De la Rica, Dolado and Llorens (2008) report a similar non-monotonicity in Spain, due to a composition effect: the gap for high education workers increases along the distribution while that of low education ones decreases. This is not the case in Colombian data, for any of the studied covariates. Rather, the minimum wage may be behind the lowers levels of the wage gap in the middle of the distribution. Since the people at the middle of the distribution earn around the minimum, the minimum wage may compress the gender gap intermediate wage quantiles.

In our sample, the median wage is 1.1 times the minimum wage, and approximately 40% of workers earn wages less than, or equal to the minimum wage. The minimum wage effect varies along the income distribution. It does not affect the wages of people earning less than the minimum, usually informal, unprotected workers.
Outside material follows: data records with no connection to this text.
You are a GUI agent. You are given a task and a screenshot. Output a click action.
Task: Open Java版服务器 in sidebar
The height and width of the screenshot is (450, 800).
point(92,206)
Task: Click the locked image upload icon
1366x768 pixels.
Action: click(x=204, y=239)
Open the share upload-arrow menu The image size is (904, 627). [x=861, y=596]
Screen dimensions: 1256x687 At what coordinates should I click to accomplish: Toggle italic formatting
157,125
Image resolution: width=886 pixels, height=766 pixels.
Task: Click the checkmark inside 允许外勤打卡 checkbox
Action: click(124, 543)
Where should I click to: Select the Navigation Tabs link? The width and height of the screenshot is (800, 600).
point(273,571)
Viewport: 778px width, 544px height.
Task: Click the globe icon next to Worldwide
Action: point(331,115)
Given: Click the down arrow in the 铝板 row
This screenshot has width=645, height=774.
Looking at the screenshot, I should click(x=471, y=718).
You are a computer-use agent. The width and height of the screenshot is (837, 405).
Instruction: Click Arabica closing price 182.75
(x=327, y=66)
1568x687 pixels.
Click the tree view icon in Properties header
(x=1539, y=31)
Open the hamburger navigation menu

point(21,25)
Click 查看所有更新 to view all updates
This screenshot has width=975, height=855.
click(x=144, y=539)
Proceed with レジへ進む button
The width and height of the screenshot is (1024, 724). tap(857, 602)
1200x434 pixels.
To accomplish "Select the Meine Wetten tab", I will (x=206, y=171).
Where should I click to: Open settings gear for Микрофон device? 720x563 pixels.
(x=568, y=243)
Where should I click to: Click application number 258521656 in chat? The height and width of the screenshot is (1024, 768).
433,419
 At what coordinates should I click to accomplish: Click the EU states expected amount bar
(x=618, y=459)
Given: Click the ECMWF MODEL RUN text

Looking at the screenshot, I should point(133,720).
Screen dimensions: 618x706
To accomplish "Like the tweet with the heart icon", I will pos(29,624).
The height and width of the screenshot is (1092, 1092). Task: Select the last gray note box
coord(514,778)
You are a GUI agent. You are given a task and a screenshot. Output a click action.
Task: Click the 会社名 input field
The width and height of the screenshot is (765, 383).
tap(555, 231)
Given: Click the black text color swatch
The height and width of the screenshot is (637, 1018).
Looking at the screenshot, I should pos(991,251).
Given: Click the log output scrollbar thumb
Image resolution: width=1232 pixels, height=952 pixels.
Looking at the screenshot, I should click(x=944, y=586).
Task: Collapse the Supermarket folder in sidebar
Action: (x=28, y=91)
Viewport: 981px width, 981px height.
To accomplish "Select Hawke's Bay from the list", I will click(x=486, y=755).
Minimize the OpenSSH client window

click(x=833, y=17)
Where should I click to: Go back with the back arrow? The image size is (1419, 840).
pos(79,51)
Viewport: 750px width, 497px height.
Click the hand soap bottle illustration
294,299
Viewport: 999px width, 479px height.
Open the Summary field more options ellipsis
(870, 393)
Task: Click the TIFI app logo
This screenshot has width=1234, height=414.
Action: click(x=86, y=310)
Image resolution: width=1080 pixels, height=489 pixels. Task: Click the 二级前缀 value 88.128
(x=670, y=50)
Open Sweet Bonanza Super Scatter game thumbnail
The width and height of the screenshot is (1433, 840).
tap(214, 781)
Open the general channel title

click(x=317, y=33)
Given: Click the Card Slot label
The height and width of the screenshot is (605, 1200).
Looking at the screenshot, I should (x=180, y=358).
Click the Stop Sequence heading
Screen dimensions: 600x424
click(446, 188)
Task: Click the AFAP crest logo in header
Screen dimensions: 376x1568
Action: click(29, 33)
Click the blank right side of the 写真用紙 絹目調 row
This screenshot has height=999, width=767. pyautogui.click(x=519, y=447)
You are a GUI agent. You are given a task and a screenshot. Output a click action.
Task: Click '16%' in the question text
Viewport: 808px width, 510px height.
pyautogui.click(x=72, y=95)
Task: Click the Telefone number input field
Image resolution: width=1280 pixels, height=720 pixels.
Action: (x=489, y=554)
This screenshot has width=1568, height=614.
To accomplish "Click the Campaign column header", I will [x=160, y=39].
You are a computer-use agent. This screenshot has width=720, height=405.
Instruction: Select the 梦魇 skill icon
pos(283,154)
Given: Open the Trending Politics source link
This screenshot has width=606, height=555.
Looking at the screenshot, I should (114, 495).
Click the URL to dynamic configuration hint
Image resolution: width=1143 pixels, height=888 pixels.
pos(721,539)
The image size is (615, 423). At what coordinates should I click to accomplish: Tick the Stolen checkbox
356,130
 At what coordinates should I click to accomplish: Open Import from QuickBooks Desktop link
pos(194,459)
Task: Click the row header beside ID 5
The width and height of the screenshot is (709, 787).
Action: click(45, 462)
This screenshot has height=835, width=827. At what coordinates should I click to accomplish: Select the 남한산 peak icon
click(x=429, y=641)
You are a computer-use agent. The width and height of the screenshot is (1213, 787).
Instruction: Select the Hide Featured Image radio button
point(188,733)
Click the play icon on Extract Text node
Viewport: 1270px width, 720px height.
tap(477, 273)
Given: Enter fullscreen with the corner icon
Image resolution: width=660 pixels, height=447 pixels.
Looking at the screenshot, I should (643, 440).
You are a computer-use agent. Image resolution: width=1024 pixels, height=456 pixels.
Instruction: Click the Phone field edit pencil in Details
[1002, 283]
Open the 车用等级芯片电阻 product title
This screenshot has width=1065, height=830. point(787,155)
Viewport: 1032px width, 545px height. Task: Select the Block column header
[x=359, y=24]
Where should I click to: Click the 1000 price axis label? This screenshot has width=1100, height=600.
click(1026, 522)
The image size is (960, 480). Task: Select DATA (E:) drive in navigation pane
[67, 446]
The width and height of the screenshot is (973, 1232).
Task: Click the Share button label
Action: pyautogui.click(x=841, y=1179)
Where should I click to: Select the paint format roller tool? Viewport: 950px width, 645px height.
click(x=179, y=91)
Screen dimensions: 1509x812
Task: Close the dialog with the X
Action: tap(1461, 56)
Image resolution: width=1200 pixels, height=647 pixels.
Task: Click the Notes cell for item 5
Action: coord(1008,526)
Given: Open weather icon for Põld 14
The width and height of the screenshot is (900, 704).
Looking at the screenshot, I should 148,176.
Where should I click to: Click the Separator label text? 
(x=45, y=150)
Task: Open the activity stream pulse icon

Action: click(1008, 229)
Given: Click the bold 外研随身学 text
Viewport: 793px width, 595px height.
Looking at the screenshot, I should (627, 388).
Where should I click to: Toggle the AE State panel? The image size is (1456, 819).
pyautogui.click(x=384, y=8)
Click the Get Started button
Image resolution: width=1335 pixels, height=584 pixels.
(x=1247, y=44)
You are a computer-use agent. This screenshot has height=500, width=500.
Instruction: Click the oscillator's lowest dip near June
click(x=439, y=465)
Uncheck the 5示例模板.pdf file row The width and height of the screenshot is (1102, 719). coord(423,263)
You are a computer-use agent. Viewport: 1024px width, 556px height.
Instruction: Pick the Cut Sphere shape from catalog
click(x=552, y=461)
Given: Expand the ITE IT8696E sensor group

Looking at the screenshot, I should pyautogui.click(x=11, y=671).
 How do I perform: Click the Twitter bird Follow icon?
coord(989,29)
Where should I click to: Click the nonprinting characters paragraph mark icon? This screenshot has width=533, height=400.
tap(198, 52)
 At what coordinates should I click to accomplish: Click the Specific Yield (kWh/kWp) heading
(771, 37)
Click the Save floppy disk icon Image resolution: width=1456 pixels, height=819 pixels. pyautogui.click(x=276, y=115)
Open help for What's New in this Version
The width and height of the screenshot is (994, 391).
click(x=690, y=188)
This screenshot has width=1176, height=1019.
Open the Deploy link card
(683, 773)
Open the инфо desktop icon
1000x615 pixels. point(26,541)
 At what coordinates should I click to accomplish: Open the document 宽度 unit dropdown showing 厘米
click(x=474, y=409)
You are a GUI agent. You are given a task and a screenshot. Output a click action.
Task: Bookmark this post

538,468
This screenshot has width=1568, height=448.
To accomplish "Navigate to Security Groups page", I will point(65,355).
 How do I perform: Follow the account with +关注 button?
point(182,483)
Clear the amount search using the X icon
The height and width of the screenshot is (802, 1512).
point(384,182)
It is very binding at and around the level of the minimum wage, and it loses its grip as we move along the income distribution towards the high earners (Cunningham, 2007). Hence, even though the minimum indexes the wage distribution, its evolution has little effect on very highly paid workers.

The raw gender gap is around 35% of the male log-wage at low levels of the distribution, near the median it is close to zero, and it increases towards the upper tail of the distribution gap to a maximum log wage difference of about 30%. Recall that a log-wage gap of 35% is equivalent to a 42% gap in the wage level. Finally, even though the gap increases in the second half of the distribution, the main increase is observed at the richest decile: at the 90th percentile the gap is around 10% and it increases to about 30% at the 99th percentile. However, given that there are higher standard deviations of the distribution of wages at either extreme, the results are measured less precisely.

The QR framework allows us to observe the variation across the distribution hidden behind means analysis. In Colombia, the gender gap is higher for women at the top and bottom of the distribution of log-wages. Since the gap widens at the top of the distribution, there is a glass ceiling effect suggesting a barrier to further advancement of women once they have attained a certain level. Albrecht et al. (2003) finds that the raw gap in Sweden increases to 40% around the top of the distribution. We find lower gaps at the top of the distribution for Colombia. Since the wage gap also widens at the bottom of the distribution, we calim there is a "quicksand floor effect" suggesting a barrier for the advancement of women with meager labor market characteristics.

Do observables explain the Colombian gender wage gap? Using the MM technique we can decompose the gap in Figure 1 into a component generated by differences in labor market characteristics, composition effect, and a component due to differences in the returns to these characteristics, price effect. We build the counterfactual distribution of men wages given their characteristics but paid the level of female returns. The difference in the characteristics between men and women is accounted for by taking the difference between the observed male distribution and the proposed counterfactual distribution of 'men paid as women'.

Figure 2 displays the price effect, that is, the gender gap that remains after we purge the effect of differences in labor market characteristics. The result is quantitatively similar to the raw gap in Figure 1, except at the extremes. In the bottom 10% of the distribution, the remaining gap after controlling for observables is nearly 25%, 10 percentage points lower than the raw gap in Figure 1. At the top 5% of the distribution, the difference in characteristics explains the steep increase of the raw gap between roughly 15% and 30%. Therefore observable characteristics only account for some of the observed gender wage gap at the extremes of the income distribution. The price effect accounts for most of the gender gap between the 10th and 95th percentiles. This result is in line with results from other studies (see for example Albrecht, Van Vuuren and Vroman, 2009).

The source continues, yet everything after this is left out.